Quizá Samuel Kent alentara a la policía para que sospechara de Constance, protegiendo así a su hijo. Quizá estaba protegiendo a William cuando le contó a Stapleton la historia de la huida de los niños a Bath, tergiversando la narración para sugerir la sensibilidad del niño y el valor inamovible de la chica. Cuando se llevó a cabo la investigación, se solía descartar a William como sospechoso debido a su timidez. Aun así, Whicher lo creía capaz de participar en un asesinato. Las noticias de la prensa sobre la huida a Bath reflejaban que el chico tenía una voluntad fuerte y un carácter fantasioso, como demuestra su vida posterior.

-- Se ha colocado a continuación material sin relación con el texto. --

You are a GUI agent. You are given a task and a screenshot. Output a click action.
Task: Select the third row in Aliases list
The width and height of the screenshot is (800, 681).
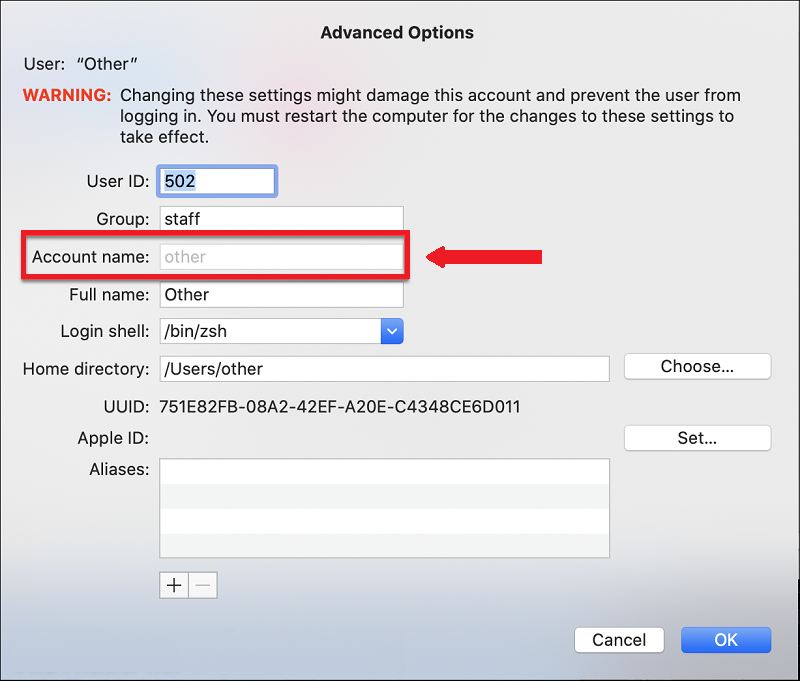click(x=384, y=521)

A lo largo de la investigación del asesinato de Saville muchos argumentaron que debieron de participar dos personas en el crimen. Si William ayudó a Constance, se explicaría cómo es que se alisaron las sábanas cuando sacaron a Saville de la habitación; cómo se hizo callar a Saville mientras se abrían puertas y ventanas, cómo las pruebas fueron destruidas después. Constance habría mencionado solo la navaja en su confesión, porque ella únicamente usó una navaja mientras William empuñaba el cuchillo. La carta desde Sidney evitaba cualquier referencia al asesinato, quizá porque no había explicación que no implicara a su cómplice.
Varias de las historias que se inspiraron en el caso parecían obsesionadas con la posibilidad de que Constance y William tuvieran algo más que ocultar. En La piedra lunar, la heroína protege al hombre que ama permitiendo que se le considere sospechosa; el hermano y la hermana que huyen en El misterio de Edwin Drood compartían una oscura historia. El enigma de Otra vuelta de tuerca radicaba en el silencio de los dos niños, un hermano y una hermana encerrados juntos por un secreto.
Ya fuera William su cómplice o simplemente su confidente, Constance se empeñó en protegerlo, pues en cuanto confesó, insistió en que ella había cometido el crimen «sola y sin ayuda». Le dijo a su abogado que se negaba a alegar demencia porque quería proteger a William y confeccionó sus declaraciones sobre el asesinato y su móvil para que se ajustaran a dicho propósito: en ninguna de ellas lo menciona. Aunque se quejó a sus compañeras de escuela sobre cómo William era tratado por Samuel y Mary (las humillantes comparaciones con Saville, la forma en que lo hicieron empujar un cochecito por el pueblo), no hizo referencia a ello en 1865 y de su padre y de su madrastra dijo: «nunca he albergado rencor hacia ninguno de los dos por su comportamiento conmigo», evitando cuidadosamente el rencor que podría tenerles a causa de alguien más. Después de todo, la respuesta al misterio de la muerte de Saville podría descansar en el silencio de Constance, concretamente en el silencio sobre el hermano al que amaba.
Constance se entregó el año anterior al vigesimoprimer cumpleaños de William, cuando debía heredar un legado de mil libras de parte de su madre. Esperaba utilizar el dinero para costearse una carrera científica, pero aún se veía obstaculizado por la incertidumbre y la sospecha que rodeaba a la familia. Para evitar que ambos tuvieran que vivir bajo la nube del asesinato, Constance eligió quedarse con toda la oscuridad. Su acto de expiación liberó a William, hizo que su futuro fuera posible.